The etiology and treatment of developmental stammering in childhood (DS, also called idiopathic stammering or stuttering) are reviewed by a speech pathologist and psychologist at the University of Reading, UK. Prevalence is estimated at 1 to 3% of the population. DS is distinguished from neurogenic stammering (secondary to stroke, tumor, or degenerative disease) and psychogenic stammering. DS usually develops in pre-school age groups, the mean age at onset of 4 years, with 75% cases beginning before age 6. The cause is multifactorial, demands placed on the child exceeding the capacity to manage speech and language variables. The evidence for a genetic component to stammering is strong, twin studies showing concordance in monozygotic twins of 75 - 89%. Some children with DS are linguistically advanced while others are delayed. A mismatch between motor speech and language abilities may cause impairment in fluency, when articulation skills are not sufficiently developed to keep pace with verbal output. Another theory invokes a faulty auditory processing, that may respond to delayed auditory feedback therapy. Neuroimaging in adults who stammer may show hemispheric asymmetries, and neurochemical studies report both increased and decreased levels of dopamine. Risperidone, a D2 antagonist, may reduce severity of stammering in some adults. Treatment recommendations in children vary from an indirect approach, with changes in the child's environment to reduce demands, to direct intervention, targeting speech output and capacity. Complete recovery, with or without therapy, is common before adolescence. Approximately 74% of children who stammer recover, 89% of young females. Boys are affected most frequently; those with a late onset of DS have the poorest prognosis, especially when complicated by speech and language delay. [1]
COMMENT. Stammering is developmental (idiopathic) or acquired.
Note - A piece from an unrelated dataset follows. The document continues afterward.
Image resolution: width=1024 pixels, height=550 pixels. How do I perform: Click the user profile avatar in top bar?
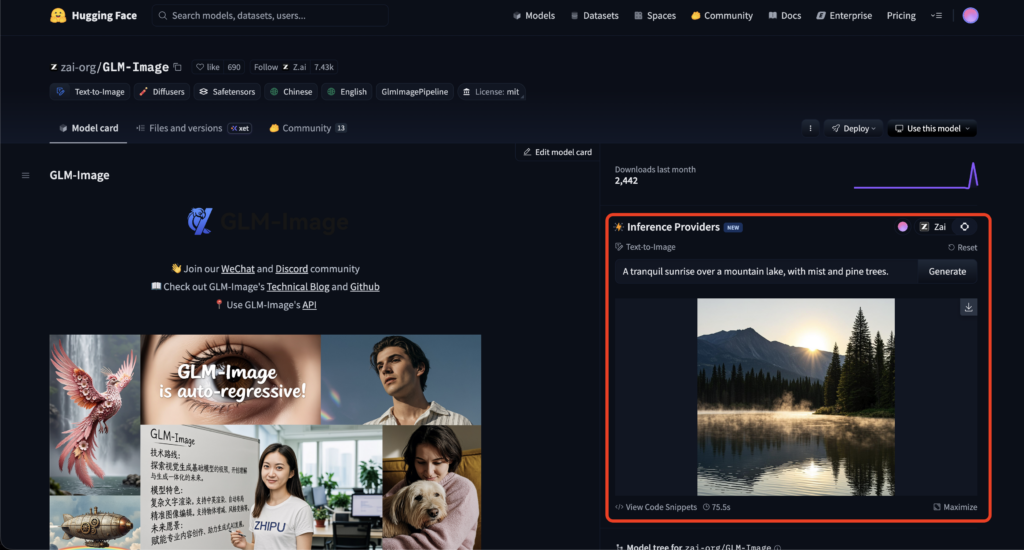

Particularly in adults, it may be secondary to organic brain disease or of psychogenic origin. In children it is most likely developmental and usually transient, requiring only an adjustment of parental handling or school pressure. If persistent and complicated by seizures or other neurologic manifestations, investigations should include an EEG and MRI. In rare cases, the differential diagnosis may include Landau-Kleffner syndrome; symptoms are associated with an acute onset of loss of speech comprehension and auditory agnosia, seizures and/or a paroxysmal EEG with bitemporal discharges. [2]
Structural and functional abnormalities of the motor system in developmental stuttering are reported by researchers at the Departments of Experimental Psychology and Clinical Neurology, University of Oxford; and Department of Psychology, University College London, UK [3]. Using functional and diffusion imaging, motor and language areas were examined in brains of 12 young subjects (aged 14-27 years;avg 18 years; 1 left-hander) who stutter. During speech production, people who stutter show overactivity relative to controls in the anterior insula, cerebellum and midbrain bilaterally and underactivity in the ventral premotor, Rolandic opercular and sensorimotor cortex bilaterally and Heschl's gyrus in the left hemisphere. The overactivity in the midbrain, at the level of the substantia nigra, red and subthalamic nuclei, is consistent with a previous report of excess dopamine in adults who stutter. Areas with underactivity are associated with articulation and speech production, and show loss of white matter. Stuttering is related to disruption in neural systems that support the execution of fluent speech.